What you return should match the data below exactly, line for line.

[[ SOURCE RECORDS, beginning ]]

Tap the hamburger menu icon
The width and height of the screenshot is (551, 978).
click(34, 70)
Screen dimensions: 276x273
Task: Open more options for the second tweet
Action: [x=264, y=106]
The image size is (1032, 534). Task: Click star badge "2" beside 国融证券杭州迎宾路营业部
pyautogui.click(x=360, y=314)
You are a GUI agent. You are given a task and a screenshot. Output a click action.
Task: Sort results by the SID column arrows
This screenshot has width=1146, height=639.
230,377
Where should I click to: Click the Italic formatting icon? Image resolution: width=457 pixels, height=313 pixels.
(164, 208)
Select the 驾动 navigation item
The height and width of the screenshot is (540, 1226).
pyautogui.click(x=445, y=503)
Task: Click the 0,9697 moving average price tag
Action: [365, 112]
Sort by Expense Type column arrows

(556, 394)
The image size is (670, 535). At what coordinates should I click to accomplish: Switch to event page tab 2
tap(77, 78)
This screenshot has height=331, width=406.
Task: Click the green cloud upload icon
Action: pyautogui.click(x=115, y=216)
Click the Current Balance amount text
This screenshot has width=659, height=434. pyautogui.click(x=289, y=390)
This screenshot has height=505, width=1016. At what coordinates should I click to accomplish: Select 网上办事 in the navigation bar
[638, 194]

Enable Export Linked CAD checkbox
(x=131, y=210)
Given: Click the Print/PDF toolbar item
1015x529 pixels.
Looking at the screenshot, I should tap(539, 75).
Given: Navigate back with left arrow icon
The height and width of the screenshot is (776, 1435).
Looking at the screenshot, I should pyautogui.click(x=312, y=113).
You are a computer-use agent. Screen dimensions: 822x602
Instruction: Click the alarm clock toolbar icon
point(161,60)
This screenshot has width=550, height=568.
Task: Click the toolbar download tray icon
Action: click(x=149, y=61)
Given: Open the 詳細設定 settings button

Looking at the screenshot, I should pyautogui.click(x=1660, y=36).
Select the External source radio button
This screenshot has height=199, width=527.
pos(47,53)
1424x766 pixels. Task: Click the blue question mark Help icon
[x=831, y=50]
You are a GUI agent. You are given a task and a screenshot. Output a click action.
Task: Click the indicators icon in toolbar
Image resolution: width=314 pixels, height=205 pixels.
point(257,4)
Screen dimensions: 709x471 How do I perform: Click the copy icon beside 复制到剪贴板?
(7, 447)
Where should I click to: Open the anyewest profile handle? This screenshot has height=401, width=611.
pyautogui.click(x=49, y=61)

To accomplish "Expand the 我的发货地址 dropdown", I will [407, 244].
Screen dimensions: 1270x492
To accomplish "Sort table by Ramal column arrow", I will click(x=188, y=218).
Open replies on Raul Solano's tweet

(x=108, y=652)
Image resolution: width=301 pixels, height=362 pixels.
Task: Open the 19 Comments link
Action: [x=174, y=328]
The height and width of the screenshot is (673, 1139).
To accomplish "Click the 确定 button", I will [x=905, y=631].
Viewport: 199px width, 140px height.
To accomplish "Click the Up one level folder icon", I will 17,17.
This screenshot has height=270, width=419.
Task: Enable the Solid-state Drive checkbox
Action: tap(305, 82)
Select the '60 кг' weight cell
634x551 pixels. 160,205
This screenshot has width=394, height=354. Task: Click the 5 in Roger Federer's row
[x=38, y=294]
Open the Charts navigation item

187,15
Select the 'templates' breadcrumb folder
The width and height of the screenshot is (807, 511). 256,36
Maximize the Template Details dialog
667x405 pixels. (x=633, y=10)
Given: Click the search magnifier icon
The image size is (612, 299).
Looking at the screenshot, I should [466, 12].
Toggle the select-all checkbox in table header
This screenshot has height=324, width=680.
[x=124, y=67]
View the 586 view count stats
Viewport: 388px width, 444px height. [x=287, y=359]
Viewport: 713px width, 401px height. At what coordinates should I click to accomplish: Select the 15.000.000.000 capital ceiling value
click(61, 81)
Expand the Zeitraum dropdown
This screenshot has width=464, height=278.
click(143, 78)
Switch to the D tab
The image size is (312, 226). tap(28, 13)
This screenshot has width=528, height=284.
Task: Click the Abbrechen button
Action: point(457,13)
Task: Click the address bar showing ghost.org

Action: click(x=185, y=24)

[[ SOURCE RECORDS, end ]]

** ANSWER TO THE EXERCISE **
Tap the hamburger menu icon
The width and height of the screenshot is (551, 978).
click(34, 70)
Screen dimensions: 276x273
Task: Open more options for the second tweet
Action: [x=264, y=106]
The image size is (1032, 534). Task: Click star badge "2" beside 国融证券杭州迎宾路营业部
pyautogui.click(x=360, y=314)
You are a GUI agent. You are given a task and a screenshot. Output a click action.
Task: Sort results by the SID column arrows
This screenshot has width=1146, height=639.
230,377
Where should I click to: Click the Italic formatting icon? Image resolution: width=457 pixels, height=313 pixels.
(164, 208)
Select the 驾动 navigation item
The height and width of the screenshot is (540, 1226).
pyautogui.click(x=445, y=503)
Task: Click the 0,9697 moving average price tag
Action: [365, 112]
Sort by Expense Type column arrows

(556, 394)
The image size is (670, 535). At what coordinates should I click to accomplish: Switch to event page tab 2
tap(77, 78)
This screenshot has height=331, width=406.
Task: Click the green cloud upload icon
Action: pyautogui.click(x=115, y=216)
Click the Current Balance amount text
This screenshot has width=659, height=434. pyautogui.click(x=289, y=390)
This screenshot has height=505, width=1016. At what coordinates should I click to accomplish: Select 网上办事 in the navigation bar
[638, 194]

Enable Export Linked CAD checkbox
(x=131, y=210)
Given: Click the Print/PDF toolbar item
1015x529 pixels.
Looking at the screenshot, I should tap(539, 75).
Given: Navigate back with left arrow icon
The height and width of the screenshot is (776, 1435).
Looking at the screenshot, I should pyautogui.click(x=312, y=113).
You are a computer-use agent. Screen dimensions: 822x602
Instruction: Click the alarm clock toolbar icon
point(161,60)
This screenshot has width=550, height=568.
Task: Click the toolbar download tray icon
Action: click(x=149, y=61)
Given: Open the 詳細設定 settings button

Looking at the screenshot, I should pyautogui.click(x=1660, y=36).
Select the External source radio button
This screenshot has height=199, width=527.
pos(47,53)
1424x766 pixels. Task: Click the blue question mark Help icon
[x=831, y=50]
You are a GUI agent. You are given a task and a screenshot. Output a click action.
Task: Click the indicators icon in toolbar
Image resolution: width=314 pixels, height=205 pixels.
point(257,4)
Screen dimensions: 709x471 How do I perform: Click the copy icon beside 复制到剪贴板?
(7, 447)
Where should I click to: Open the anyewest profile handle? This screenshot has height=401, width=611.
pyautogui.click(x=49, y=61)

To accomplish "Expand the 我的发货地址 dropdown", I will [407, 244].
Screen dimensions: 1270x492
To accomplish "Sort table by Ramal column arrow", I will click(x=188, y=218).
Open replies on Raul Solano's tweet

(x=108, y=652)
Image resolution: width=301 pixels, height=362 pixels.
Task: Open the 19 Comments link
Action: [x=174, y=328]
The height and width of the screenshot is (673, 1139).
To accomplish "Click the 确定 button", I will [x=905, y=631].
Viewport: 199px width, 140px height.
To accomplish "Click the Up one level folder icon", I will 17,17.
This screenshot has height=270, width=419.
Task: Enable the Solid-state Drive checkbox
Action: tap(305, 82)
Select the '60 кг' weight cell
634x551 pixels. 160,205
This screenshot has width=394, height=354. Task: Click the 5 in Roger Federer's row
[x=38, y=294]
Open the Charts navigation item

187,15
Select the 'templates' breadcrumb folder
The width and height of the screenshot is (807, 511). 256,36
Maximize the Template Details dialog
667x405 pixels. (x=633, y=10)
Given: Click the search magnifier icon
The image size is (612, 299).
Looking at the screenshot, I should [466, 12].
Toggle the select-all checkbox in table header
This screenshot has height=324, width=680.
[x=124, y=67]
View the 586 view count stats
Viewport: 388px width, 444px height. [x=287, y=359]
Viewport: 713px width, 401px height. At what coordinates should I click to accomplish: Select the 15.000.000.000 capital ceiling value
click(61, 81)
Expand the Zeitraum dropdown
This screenshot has width=464, height=278.
click(143, 78)
Switch to the D tab
The image size is (312, 226). tap(28, 13)
This screenshot has width=528, height=284.
Task: Click the Abbrechen button
Action: point(457,13)
Task: Click the address bar showing ghost.org

Action: click(x=185, y=24)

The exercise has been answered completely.